Robust sequential experimental design bounds the worst-case mean squared error of estimated treatment effects in A/B testing under model misspecification.

A machine-rendered reading of the paper's core claim, the machinery that carries it, and where it could break.

This paper develops a unified framework for sequential experimental design in A/B testing that remains effective when models are misspecified. It covers both contextual bandit and dynamic settings within one approach. The central theoretical result proves that the design controls the worst-case mean squared error of the estimated treatment effect. This matters for applications like technology company experiments, where model errors are common and can otherwise produce inefficient or biased results from limited samples.

Core claim

The authors introduce a robust sequential experimental design that unifies contextual bandit and dynamic settings and proves a bound on the worst-case mean squared error of the estimated treatment effect. The framework is shown to work under model misspecification, with empirical demonstrations on synthetic data and real-world datasets from a leading technology company.

What carries the argument

Unified robust sequential experimental design framework that bounds worst-case mean squared error of the treatment effect estimate under model misspecification.

If this is right

A/B tests can produce reliable treatment effect estimates without assuming correctly specified models.
The same design applies to both contextual bandit problems and dynamic treatment regimes.
Sample efficiency improves while maintaining an explicit error bound in practice.
Real-world performance holds on datasets drawn from technology company experiments.

Where Pith is reading between the lines

These are editorial extensions of the paper, not claims the author makes directly.

This type of worst-case bound could lower the chance of misleading conclusions in large-scale online testing platforms.
Similar robustness ideas might transfer to other sequential decision settings where model error is a concern.
The bound could be tested further by varying the degree of misspecification in controlled synthetic environments.

Load-bearing premise

The framework assumes model misspecification can be controlled by a single design that works across both contextual bandit and dynamic settings.

What would settle it

A simulation or real experiment where the mean squared error of the treatment effect estimate exceeds the claimed worst-case bound under a specific misspecification pattern would falsify the guarantee.

Figures

Figures reproduced from arXiv: 2605.12899 by Chengchun Shi, Hongtu Zhu, Niansheng Tang, Qianglin Wen, Ting Li, Xiangkun Wu, Yingying Zhang.

▸ SOURCE MATERIAL:

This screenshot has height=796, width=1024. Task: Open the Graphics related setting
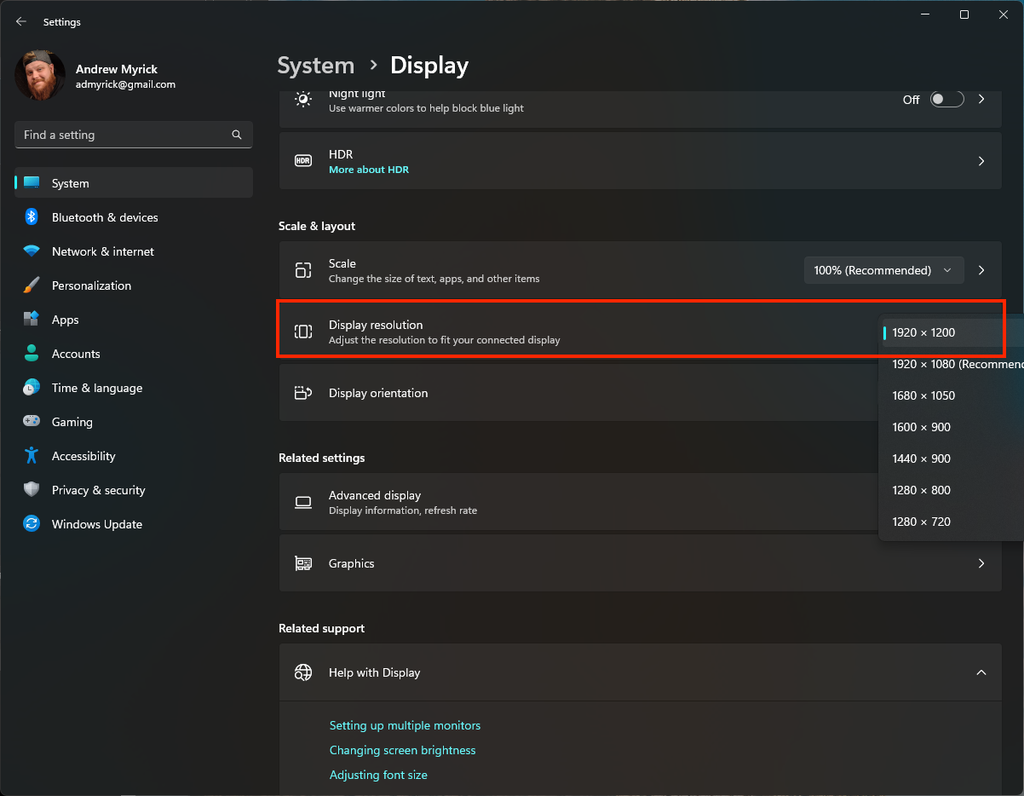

▸ TO-DO LIST:
1) From the paper summary, answer these:
(a) Which two settings does the framework unify?
(b) On what data is the framework demonstrated empirically?
(c) What result would falsify the guarantee?
2) Could you update the paper summary from "Robust sequential experimental design bounds" to "it could break.", changing "A/B testing" to "online controlled experiments"?
The material has nothing to do with the paper summary.

▸ ANSWERS FOR THE TASKS:
1)
(a) Contextual bandit and dynamic settings.
(b) Synthetic data and real-world datasets from a leading technology company.
(c) A simulation or real experiment where the mean squared error of the treatment effect estimate exceeds the claimed worst-case bound under a specific misspecification pattern.

2)
Robust sequential experimental design bounds the worst-case mean squared error of estimated treatment effects in online controlled experiments under model misspecification.

A machine-rendered reading of the paper's core claim, the machinery that carries it, and where it could break.